Search code examples
pythonazureserializationoffsetazure-eventhub

How can I store azure.eventhub.common.Offset in Python?


According to official documentation for Azure event hubs, it is the consumer's responsibility to manage offsets. Quoting:

Consumers are responsible for storing their own offset values outside of the Event Hubs service.

But looking at the API doc for event hub Offset class, it is immediately obvious that it offers no way to be serialized or otherwise stored.

So my question is: how would I go about storing event hub Offsets?


Solution

  • Please carefully refer to the source code of common.py of GitHub repo Azure/azure-event-hubs-python and the Offset class is defined at the line 253 as below.

    class Offset(object):
        """
        The offset (position or timestamp) where a receiver starts.
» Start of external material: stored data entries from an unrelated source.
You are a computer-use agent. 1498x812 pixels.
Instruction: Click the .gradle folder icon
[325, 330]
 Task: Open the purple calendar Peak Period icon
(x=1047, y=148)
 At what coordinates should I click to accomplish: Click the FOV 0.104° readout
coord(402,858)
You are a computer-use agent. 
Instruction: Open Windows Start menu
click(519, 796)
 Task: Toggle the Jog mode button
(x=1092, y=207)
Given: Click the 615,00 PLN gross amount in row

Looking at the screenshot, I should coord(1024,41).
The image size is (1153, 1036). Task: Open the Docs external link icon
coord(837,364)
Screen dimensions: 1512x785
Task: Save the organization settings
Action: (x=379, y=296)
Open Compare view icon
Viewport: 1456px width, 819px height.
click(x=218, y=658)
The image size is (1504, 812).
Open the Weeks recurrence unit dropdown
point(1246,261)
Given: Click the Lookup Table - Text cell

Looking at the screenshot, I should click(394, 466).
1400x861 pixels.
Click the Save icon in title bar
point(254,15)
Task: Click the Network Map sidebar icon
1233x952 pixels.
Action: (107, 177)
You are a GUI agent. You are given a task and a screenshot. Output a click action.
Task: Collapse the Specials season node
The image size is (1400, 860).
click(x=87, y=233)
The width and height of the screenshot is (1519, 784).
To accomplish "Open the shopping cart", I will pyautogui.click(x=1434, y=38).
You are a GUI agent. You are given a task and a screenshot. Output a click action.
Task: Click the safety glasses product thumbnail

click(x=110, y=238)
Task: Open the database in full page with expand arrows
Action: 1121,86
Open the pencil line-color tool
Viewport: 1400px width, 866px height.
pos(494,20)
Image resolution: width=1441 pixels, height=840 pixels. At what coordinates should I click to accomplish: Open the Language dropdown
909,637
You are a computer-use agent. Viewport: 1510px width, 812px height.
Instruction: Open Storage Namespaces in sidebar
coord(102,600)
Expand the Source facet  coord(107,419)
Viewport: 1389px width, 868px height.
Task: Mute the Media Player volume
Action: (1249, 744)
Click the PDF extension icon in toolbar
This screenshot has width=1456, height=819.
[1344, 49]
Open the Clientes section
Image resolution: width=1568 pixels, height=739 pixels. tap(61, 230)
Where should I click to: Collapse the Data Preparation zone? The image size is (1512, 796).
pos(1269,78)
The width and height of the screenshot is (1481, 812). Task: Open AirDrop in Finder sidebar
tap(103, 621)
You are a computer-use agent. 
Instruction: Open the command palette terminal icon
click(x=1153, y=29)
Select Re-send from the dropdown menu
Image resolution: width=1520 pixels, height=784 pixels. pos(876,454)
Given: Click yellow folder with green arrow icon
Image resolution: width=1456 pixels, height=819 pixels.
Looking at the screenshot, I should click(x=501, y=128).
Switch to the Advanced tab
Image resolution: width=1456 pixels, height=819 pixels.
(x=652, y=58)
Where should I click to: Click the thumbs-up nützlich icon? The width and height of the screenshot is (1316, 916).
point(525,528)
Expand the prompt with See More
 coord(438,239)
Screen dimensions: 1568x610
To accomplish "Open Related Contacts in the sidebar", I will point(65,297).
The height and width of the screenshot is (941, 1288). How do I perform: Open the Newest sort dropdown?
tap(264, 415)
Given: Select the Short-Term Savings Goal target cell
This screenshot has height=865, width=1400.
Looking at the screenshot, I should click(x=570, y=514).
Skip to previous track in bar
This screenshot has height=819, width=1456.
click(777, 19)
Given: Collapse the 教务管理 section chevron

Examples:
        Beginning of the event stream:
          >>> offset = Offset("-1")
        End of the event stream:
          >>> offset = Offset("@latest")
        Events after the specified offset:
          >>> offset = Offset("12345")
        Events from the specified offset:
          >>> offset = Offset("12345", True)
        Events after a datetime:
          >>> offset = Offset(datetime.datetime.utcnow())
        Events after a specific sequence number:
          >>> offset = Offset(1506968696002)
        """
    
        def __init__(self, value, inclusive=False):
            """
            Initialize Offset.
            :param value: The offset value.
            :type value: ~datetime.datetime or int or str
            :param inclusive: Whether to include the supplied value as the start point.
            :type inclusive: bool
            """
            self.value = value
            self.inclusive = inclusive
    
        def selector(self):
            """
            Creates a selector expression of the offset.
            :rtype: bytes
            """
            operator = ">=" if self.inclusive else ">"
            if isinstance(self.value, datetime.datetime):
                timestamp = (calendar.timegm(self.value.utctimetuple()) * 1000) + (self.value.microsecond/1000)
                return ("amqp.annotation.x-opt-enqueued-time {} '{}'".format(operator, int(timestamp))).encode('utf-8')
            if isinstance(self.value, six.integer_types):
                return ("amqp.annotation.x-opt-sequence-number {} '{}'".format(operator, self.value)).encode('utf-8')
            return ("amqp.annotation.x-opt-offset {} '{}'".format(operator, self.value)).encode('utf-8')
    

    According to the source code of Offset class, it's just a normal Python class with two properties value and inclusive. You can simply store the values of its properties as json string or others, or just extract these values, as my sample code below.

    from azure.eventhub.common import Offset
    offset = Offset("-1")
    print(offset.value, offset.inclusive)
    # -1 False
    print(offset.__dict__)
    # {'value': '-1', 'inclusive': False}
    import json
    offset_json = json.dumps(offset.__dict__)
    # '{"value": "-1", "inclusive": false}'
    

    Note: In the future, GitHub repo Azure/azure-event-hubs-python will completed move to GitHub repo Azure/azure-sdk-for-python, the changes for Offset class is renamed as EventPosition class with the same properties value and inclusive.